**PROVIDED DATA:**
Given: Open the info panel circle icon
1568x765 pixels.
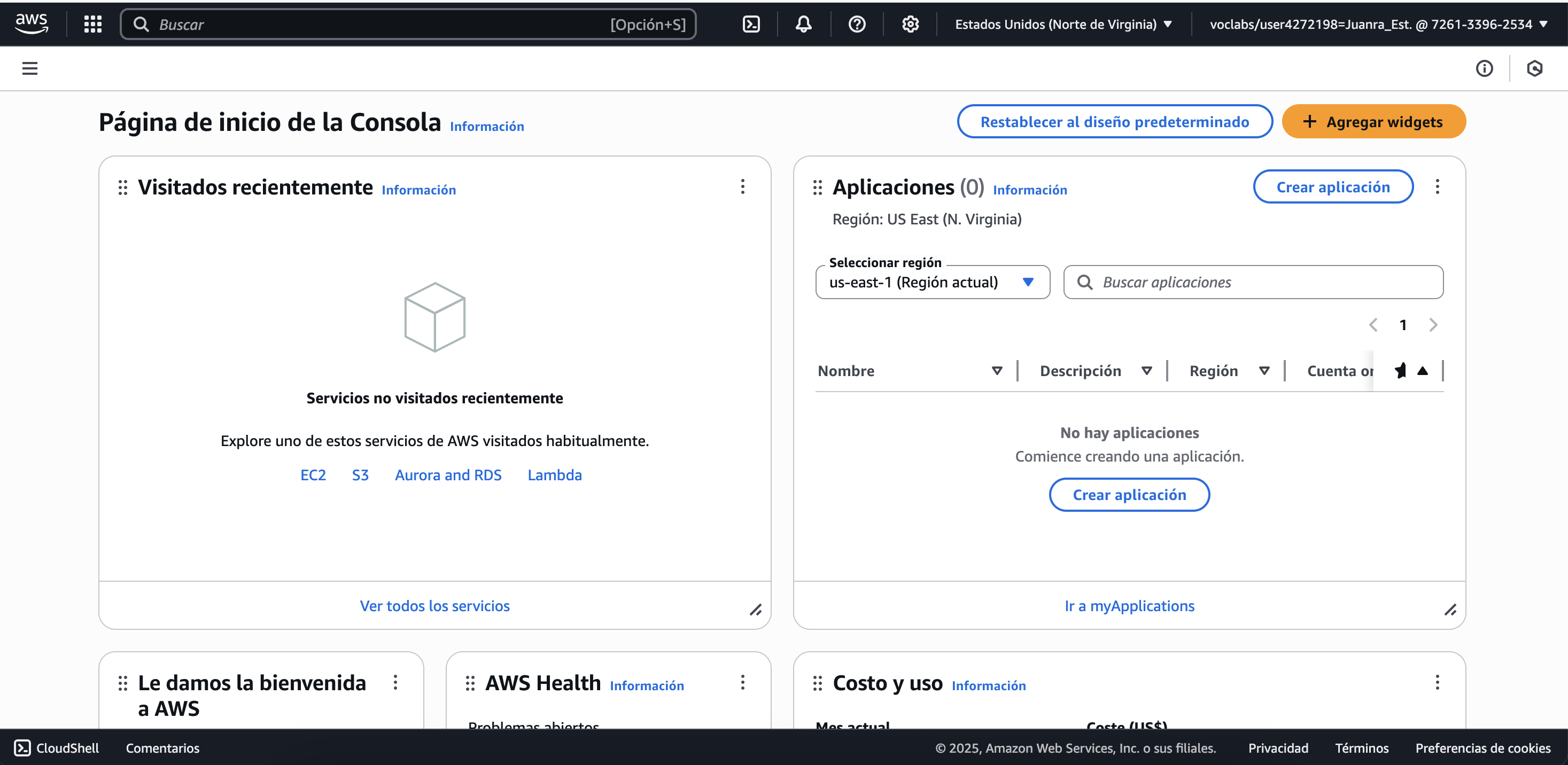Looking at the screenshot, I should tap(1484, 68).
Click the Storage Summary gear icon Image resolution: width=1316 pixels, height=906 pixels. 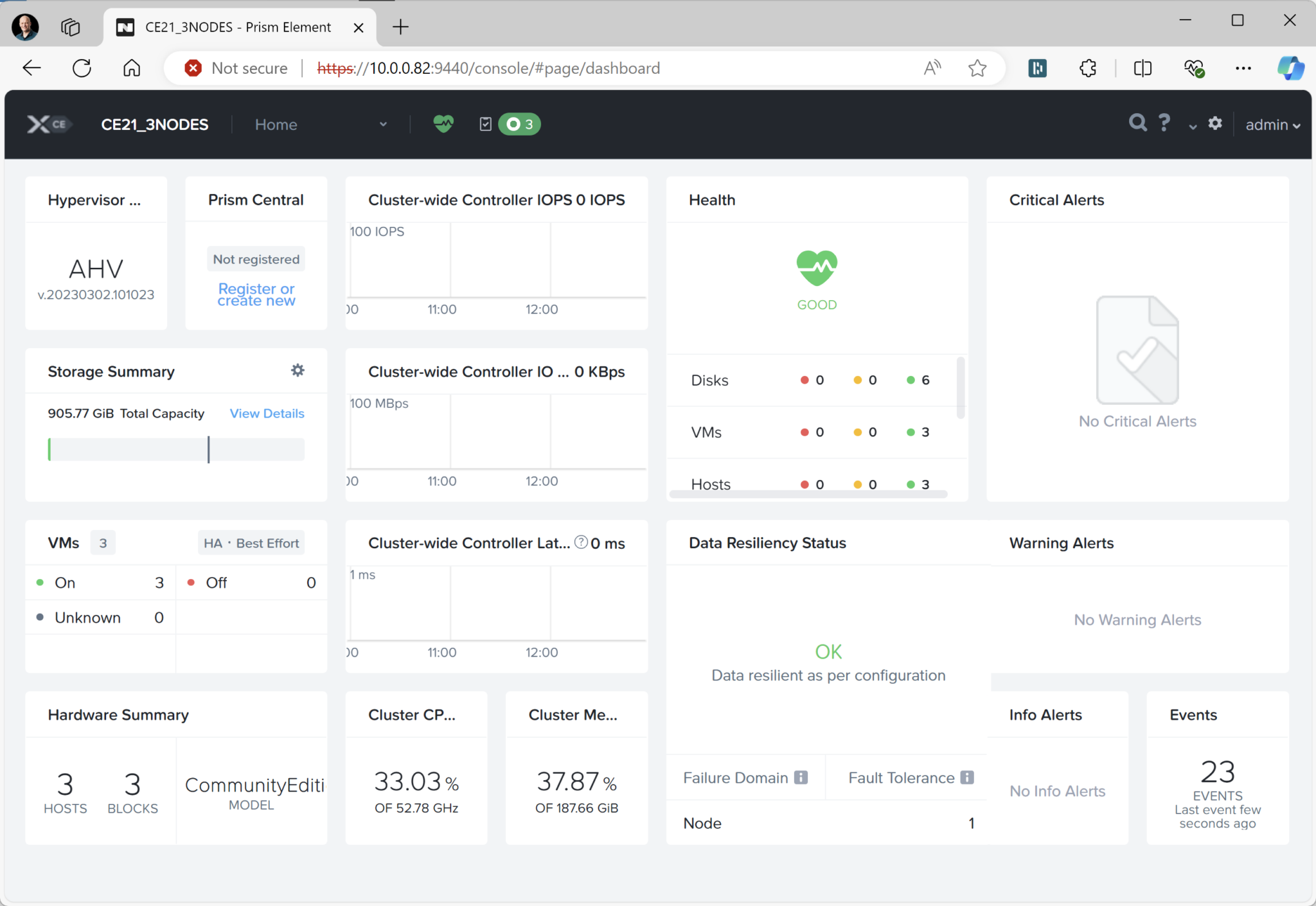pyautogui.click(x=298, y=370)
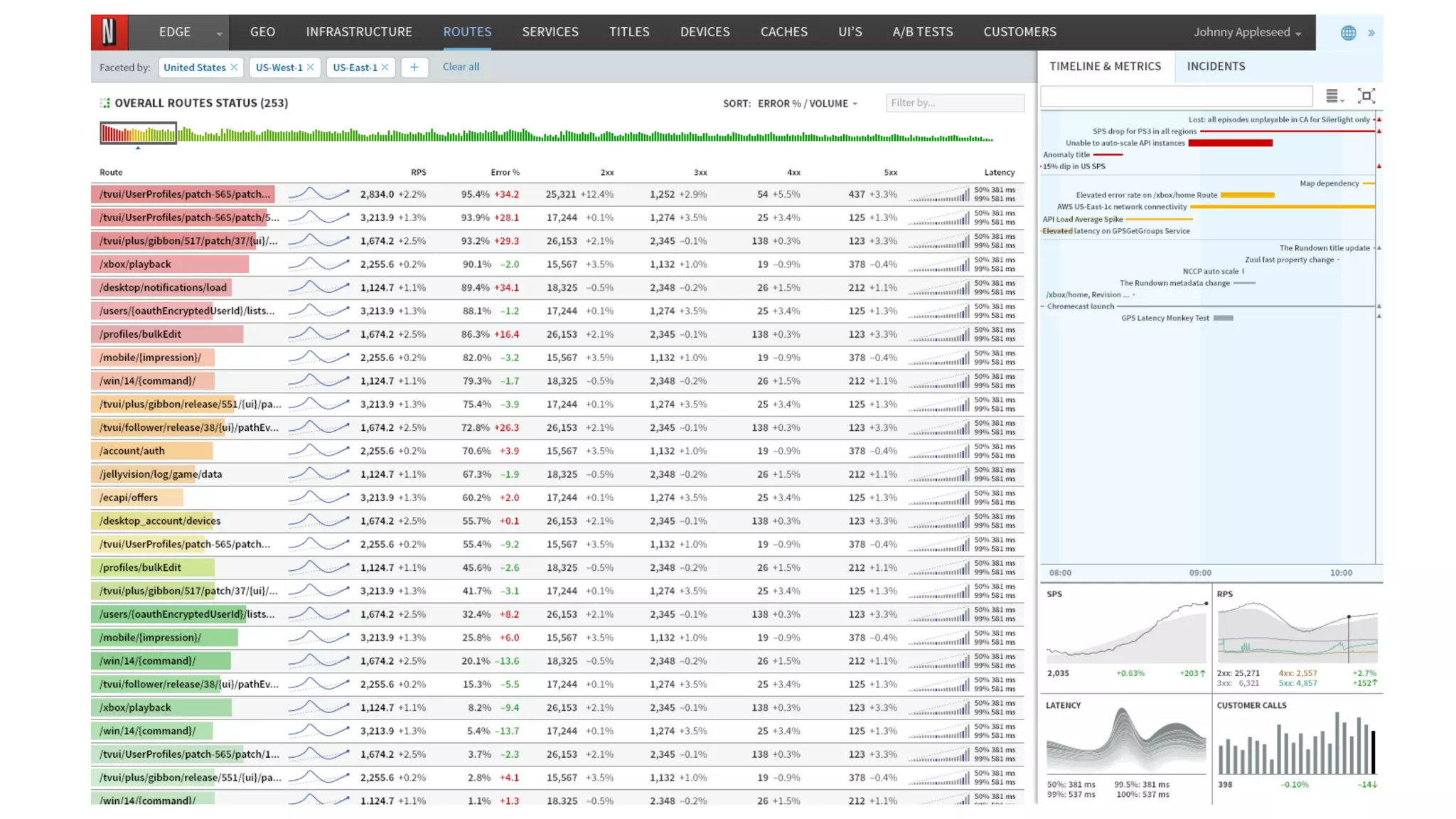
Task: Open the timeline list view options icon
Action: point(1334,96)
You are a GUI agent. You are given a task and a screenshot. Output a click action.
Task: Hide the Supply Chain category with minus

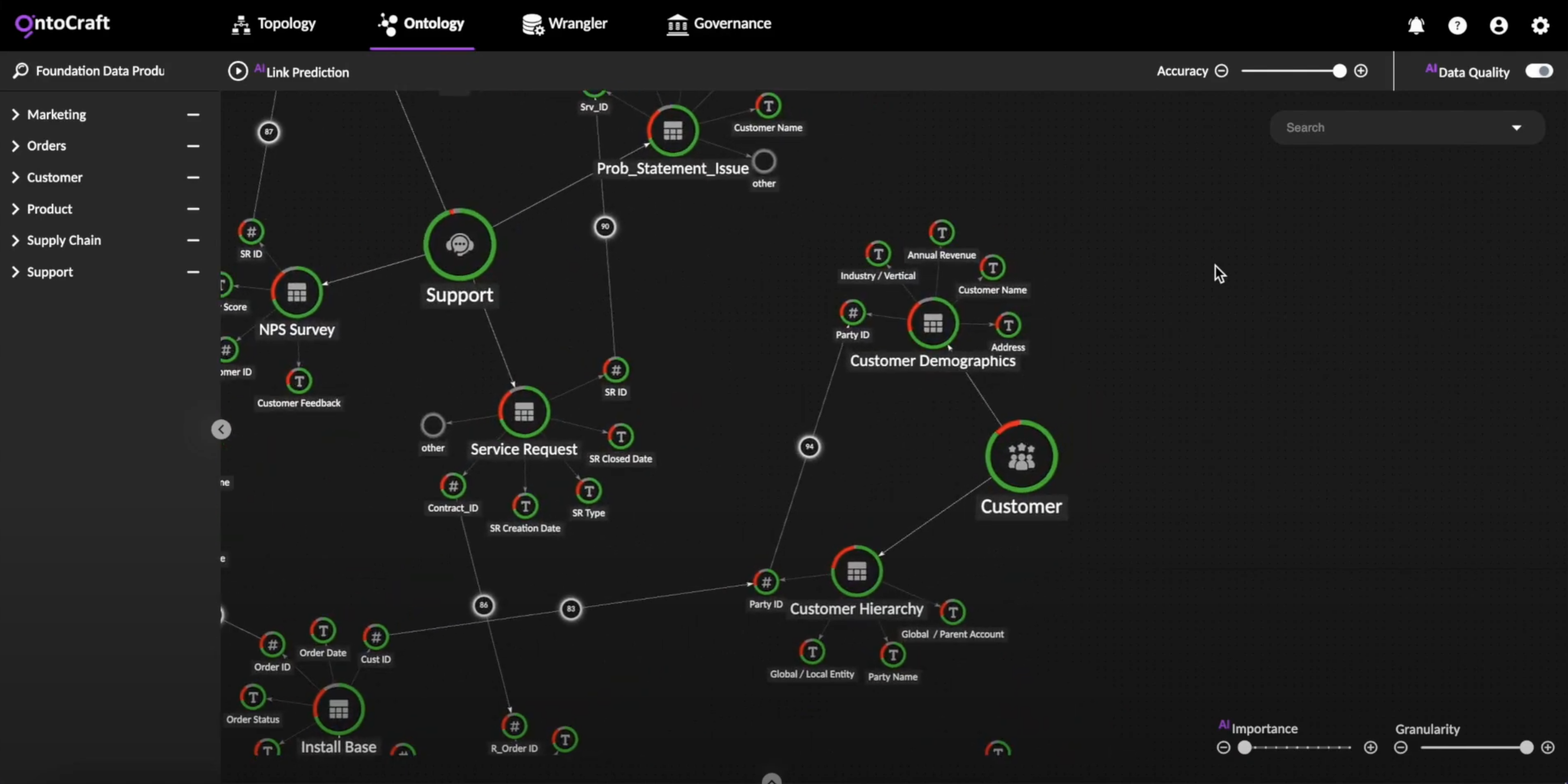coord(193,240)
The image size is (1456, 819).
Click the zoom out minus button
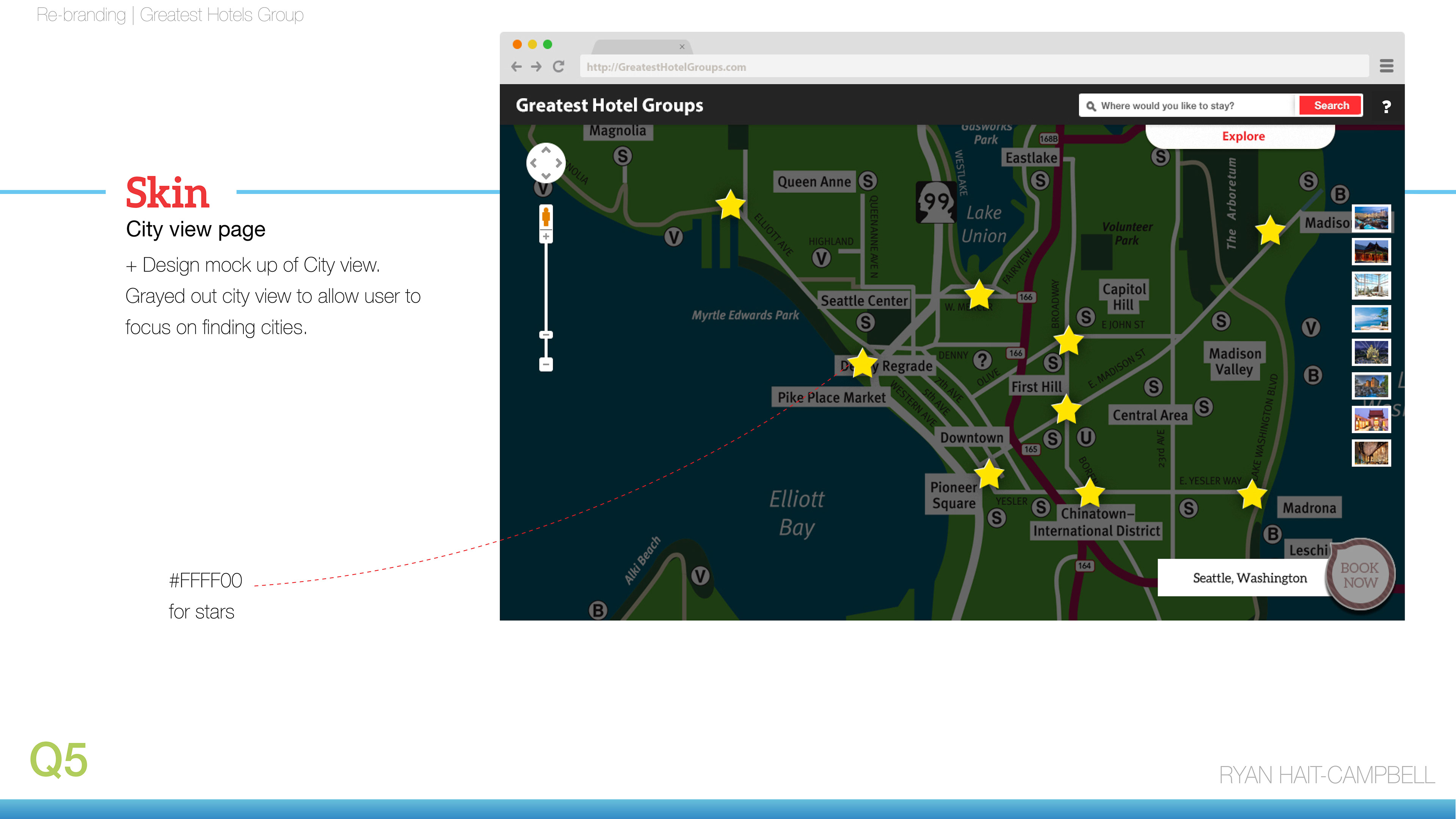click(x=546, y=364)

**EXERCISE REQUIREMENTS:** Take the line that contains "Task: Hide the" and every line after it down to the last line of the entries above, and output them exactly, with nothing else and no pictures.

**RESULT OF THIS TASK:**
Task: Hide the Supply Chain category with minus

coord(193,240)
The image size is (1456, 819).
Click the zoom out minus button
click(x=546, y=364)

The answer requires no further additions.